- The problem
Could you write out the entries again, starting at the line with "Book Thursday 9:30 AM Ballet Barre" and ending at the end of the entries, swapping "Open" for "Launch" and leaving everything else unchanged, with the pictures left out?

Data on locating visible targets:
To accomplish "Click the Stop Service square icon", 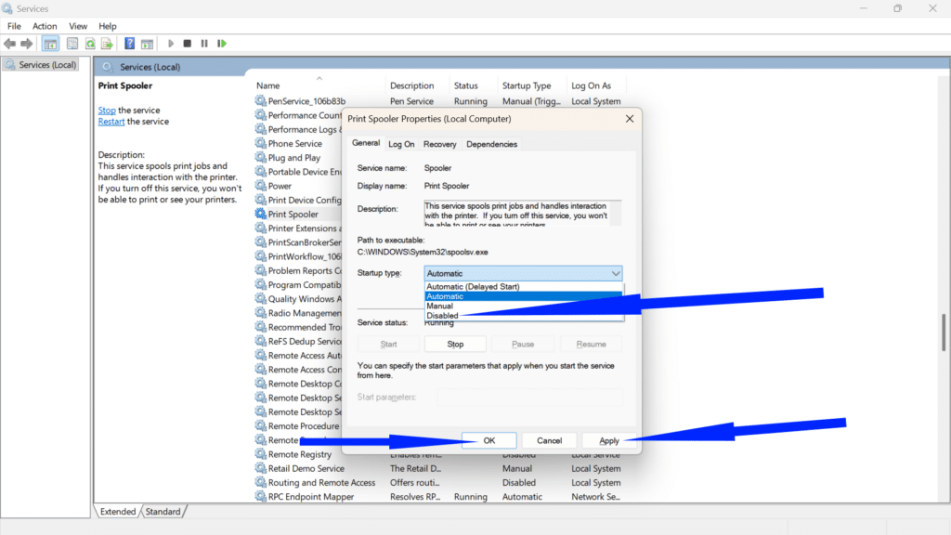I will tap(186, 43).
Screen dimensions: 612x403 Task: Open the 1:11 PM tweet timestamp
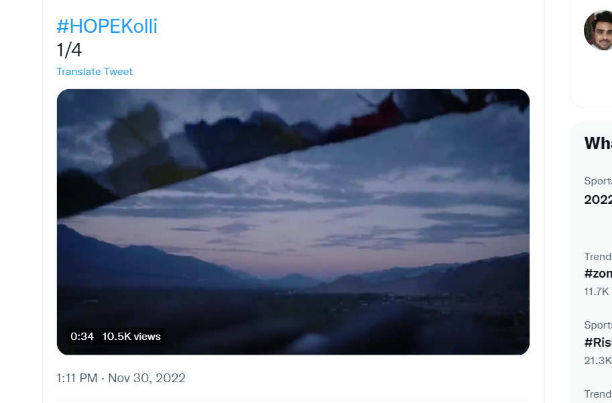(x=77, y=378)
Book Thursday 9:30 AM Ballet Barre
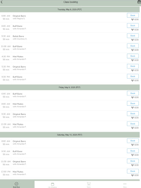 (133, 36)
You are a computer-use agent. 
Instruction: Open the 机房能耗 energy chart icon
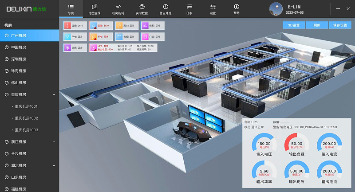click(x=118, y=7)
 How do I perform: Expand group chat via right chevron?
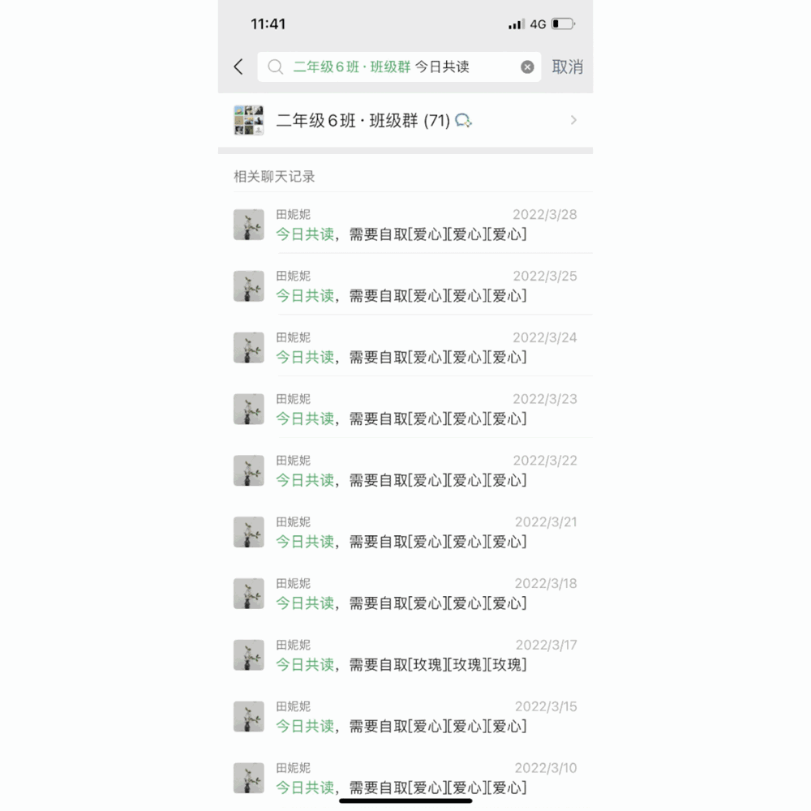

- Result for this task
Book Thursday 9:30 AM Ballet Barre
 (133, 36)
You are a computer-use agent. 
Instruction: Launch the 机房能耗 energy chart icon
click(x=118, y=7)
 How do I perform: Expand group chat via right chevron?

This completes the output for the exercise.